The Problem With Coils

Image result for old us coil stampsUnited States coils have always presented a problem to stamp collectors. The first problem was whether they should be collected at all, at least as major numbers with spaces in all the stamp albums. US coils were the first worldwide coils to be issued and were done so at the behest of large businesses that did a great deal of mailing. In the days before postage meters, it was much easier to get a coil roll and place the stamps on envelopes without having to tear them into strips or singles first. Within a few years, large machines were affixing coils for mailing houses, and the Postal Service was issuing coils in rolls of up to 5,000 for their machines.

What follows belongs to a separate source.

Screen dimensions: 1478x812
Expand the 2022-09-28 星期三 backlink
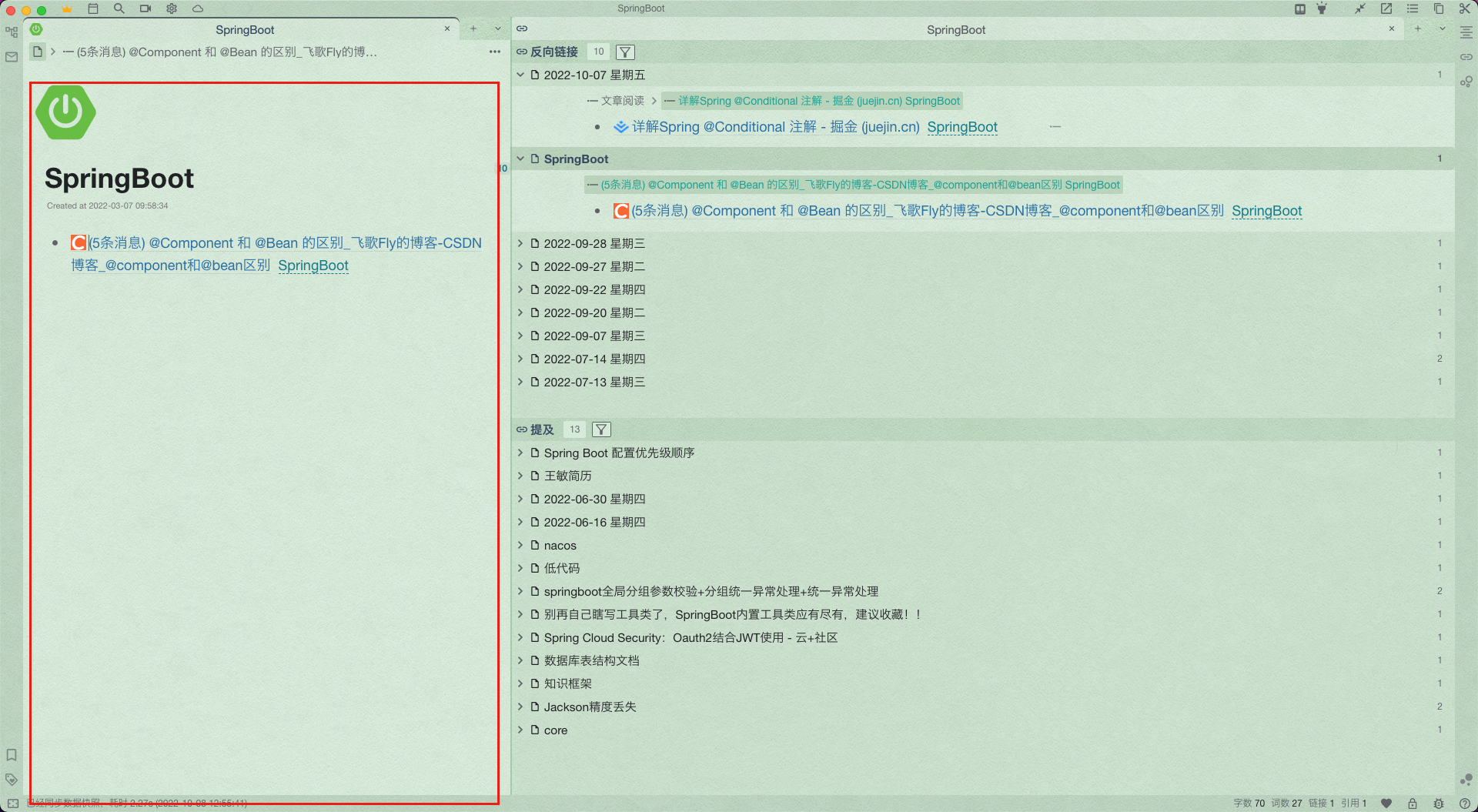[520, 243]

The real issue for stamp catologers at the time was how to list coils. They are stamps of a different format but not of a different design from the regular issues that they came from. Precedence should have dictated that the stamps not receive a separate catalog listing, at least not as major numbers. The issue had come up before with booklet stamps. Earlier US booklets originally had had single stamps from the booklet listed as collectible varieties, but they were excluded after a short period of time. Then for several years, specialists collected “booklet singles.” Now, they are completely ignored. Many collectors felt the same reasoning should apply to coils, and they should be listed as “a” numbers of the stamps that they were derived from or not listed at all.

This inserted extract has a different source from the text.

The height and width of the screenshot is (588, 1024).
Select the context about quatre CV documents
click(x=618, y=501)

Why the catalogers in the 1912-20 period chose to list the coils as separate stamp issues is not clear. Precedence certainly indicated that they should not be separate Scott numbers, but two powerful forces lined upon the side of coils. First, was the boring quality of the 1901 definitive issue. The issue was well designed but during its ten years of production produced almost no varieties. Catalogers were anxious to use their skills and looked far more favorably on varieties of Washington-Franklins because of the previous paucity of unusual issues. Don’t underestimate this as a cause. Today, we are in a period of so very many definitive issue varieties and errors of every type that many varieties get barely a mention whereas 100 years ago they would have been significant rarities. The second and more important reason why coils obtained major catalog listings was because important dealers bought full coil rolls of many of the scarcer coils from the Bureau of Engraving and Printing. These dealers had a strong financial interest in seeing that as many collectors as possible needed their coil stamps. This close association of Scott editors and major stamp dealers no longer exists, but it certainly did a century ago and should never be underestimated when considering motivations for why the Scott catalog listed what it did in years gone by.

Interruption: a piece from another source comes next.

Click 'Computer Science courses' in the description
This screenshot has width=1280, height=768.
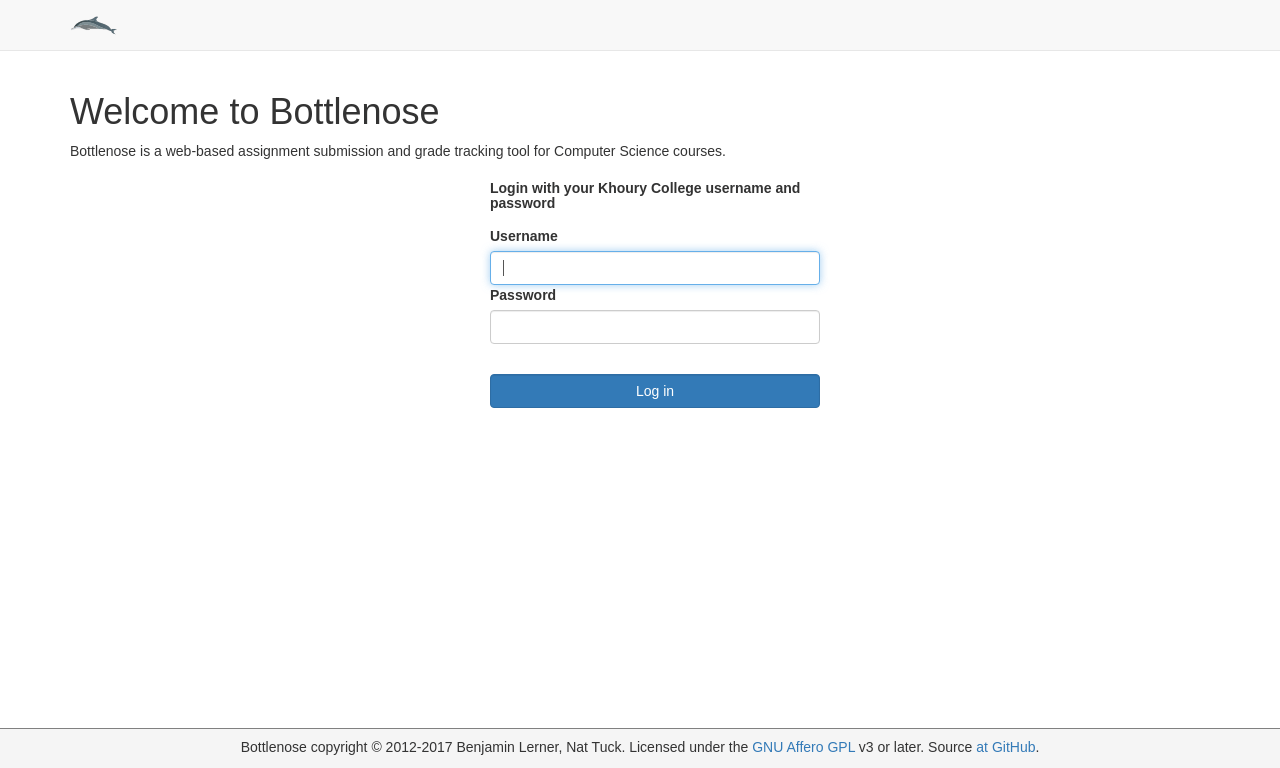(639, 151)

It wasn’t enough that coils probably should have received a “specialist only” designation. From the first, stocks of imperforate stamps that the BEP made into coils were issued to the public. From the first signs of scarcity, counterfeiters have forged coils on these imperforated stamps to imitate the rare coils. I wish I could report that their work was crude and that fake coils are easy to spot. Hardly! Until the 1980s little was done to winnow fake coils out of collections. Now, it seems like four out of every five coils are fake, and, frankly, I am distrustful of even certified coils as standards have changed over the years on what points experts look at to determine fake from genuine, and these standards will probably change again. As time goes on, experts often become less expert. When collectors ask me what to do, I tell them the throw the coils pages for Scott #348-356, 385-396, and 441-447 out of their albums. There are enough other stamps to collect, and my experience after nearly fifty years of working with them is that no one knows with complete certainty what is good and what is bad. And it is not as if there aren’t enough other United States stamps to collect.